Benjamin Boakye, Executive Director of ACEP

Executive Director for African Centre for Energy Policy (ACEP), a think tank in the Republic of Ghana, Benjamin Boakye, has described as welcome assurance by Ghanaian leader, Nana Akufo-Addo that he will do everything possible to see to the resolution of the impasse between Italian oil and gas giant, Eni, and Springfield E&P.

According to him, although President Akufo-Addo’s comment about his resolve to see to the peaceful resolution of the issue is “a bit too late, it is redeemable.”

Mr Boakye revealed that he had the opportunity to write to the Ghanaian leader and insisted that unitisation is a function of science and technology, stressing that in oil and gas industry, science gives meaning to laws.

“Unfortunately, Ghana focused on the law without exhausting the science,” he stated.

The ACEP boss said: “It is only fair to both parties that an indisputable body of evidence is generated to justify unitisation. Again, it must be noted that when the law fails to be an enabler, oil stays in the ground, and the law cannot produce oil.”

The Italian oil and gas company has filed a suit at the International Tribunal in London, in the United Kingdom to challenge a directive by Ghana’s Ministry of Energy, asking Eni and Springfield E&P to unitise Sankofa offshore field operated by Eni and Afina oil block operated by Springfield E&P.

In a statement filed by three renowned lawyers namely Craig Tevendale, Andrew Cannon and Charlie Morgan from Herbert Smith Freehills LLP, Eni is seeking five reliefs from the Tribunal.

The claimant wants the Tribunal to declare that the purported 9th April Directive, 14th October Directive, 6th November Directive and any other steps taken to implement those directives represent a breach of contract under the Petroleum Agreement.

The claimant also wants the Tribunal to declare that the respondents take no further action to implement the purported unitisation of the Sankofa Field and Afina Discovery on the terms of the purported 14th October Directive, the Draft UUOA sought to be imposed by purported November Directive or otherwise.

The third relief the claimant is seeking is an order that the respondent pays damages in an amount to be quantified for the losses suffered by the claimant arising out of the respondent’s breaches of the petroleum agreement, Ghanaian law and International law on a joint and several basis.

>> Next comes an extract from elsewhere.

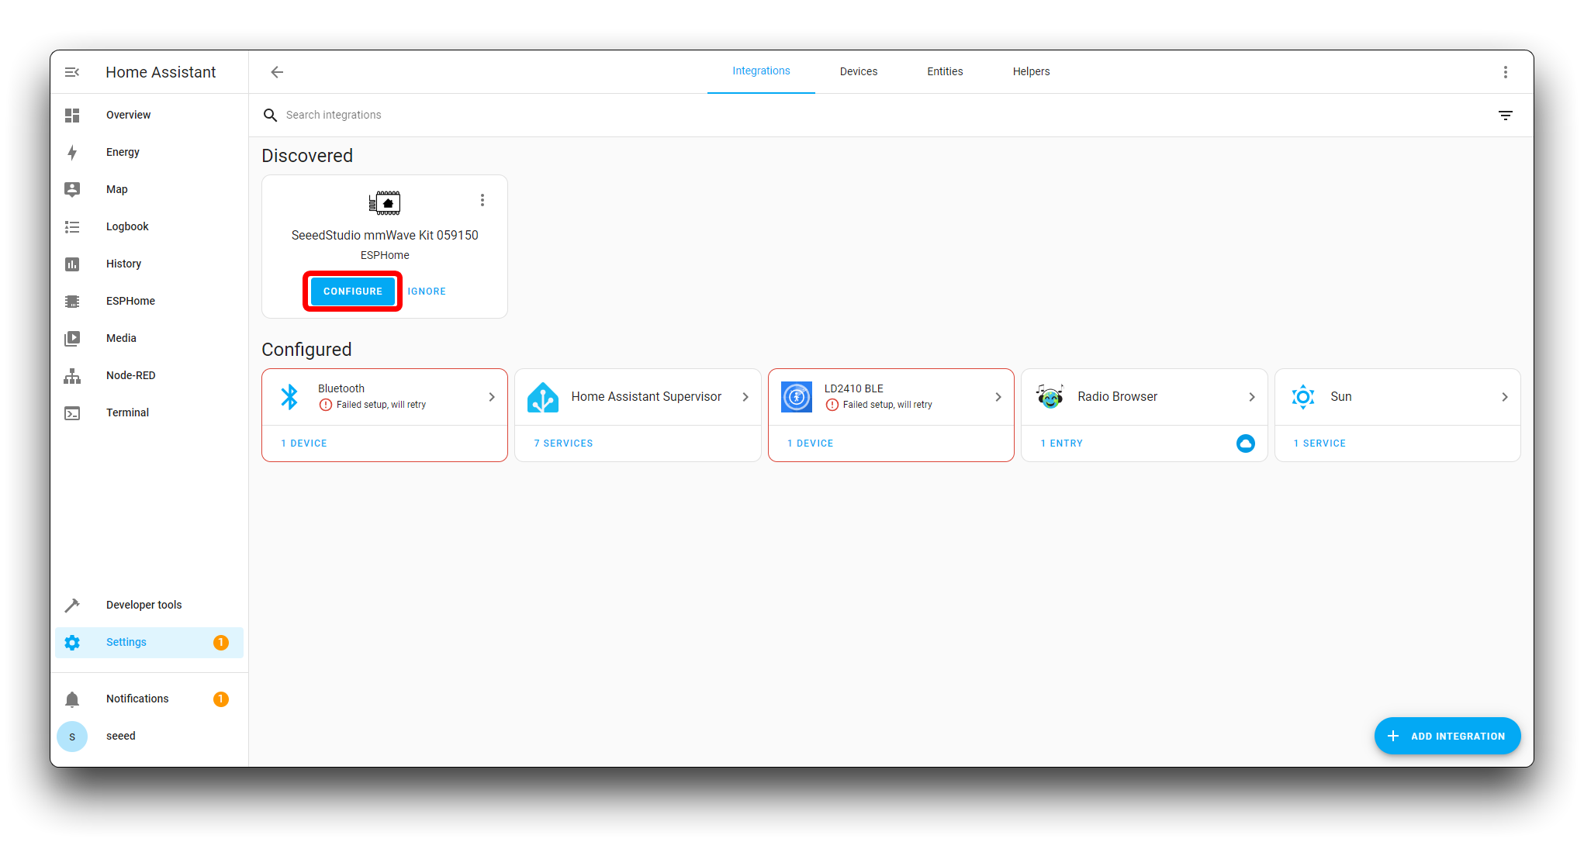
Task: Expand the LD2410 BLE chevron
Action: tap(998, 397)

Additionally, the claimant is seeking an order that the respondent pays all of the costs and expenses of the arbitration including the fees and expenses of the claimant counsel and any witnesses and/or experts in the Arbitration, the fees and expenses of the Tribunal and the fees of the SCC on a joint and several basis and /or an order such further or other relief as the Tribunal may in its discretion consider appropriate.

It would be recalled that in April 2020, Ghana’s former Minister for Energy, John Peter Amewu issued a directive to Eni and Springfield E&P to begin talks and combine their adjacent oil and gas fields in April and gave them until September 18 to reach an agreement.

The Minister’s directive said that seismic data had indicated Eni’s Sankofa offshore field, which entered production in 2017, and Springfield’s Afina Discovery, had identical reservoir and fluid properties.

“Regrettably, it has become obvious that the parties do not intend to comply with the Ministry of Energy’s directives,” the letter signed by Minister John Peter Amewu said.

A year after the directive, both Eni and Springfield E&P have failed to unitise the Sankofa offshore field and Afina Discovery.

Springfield took the case to a high court in Accra.

The court, in its ruling recently, directed Eni to escrow 30 percent of proceeds from the Sankofa offshore field pending the final determination of the case.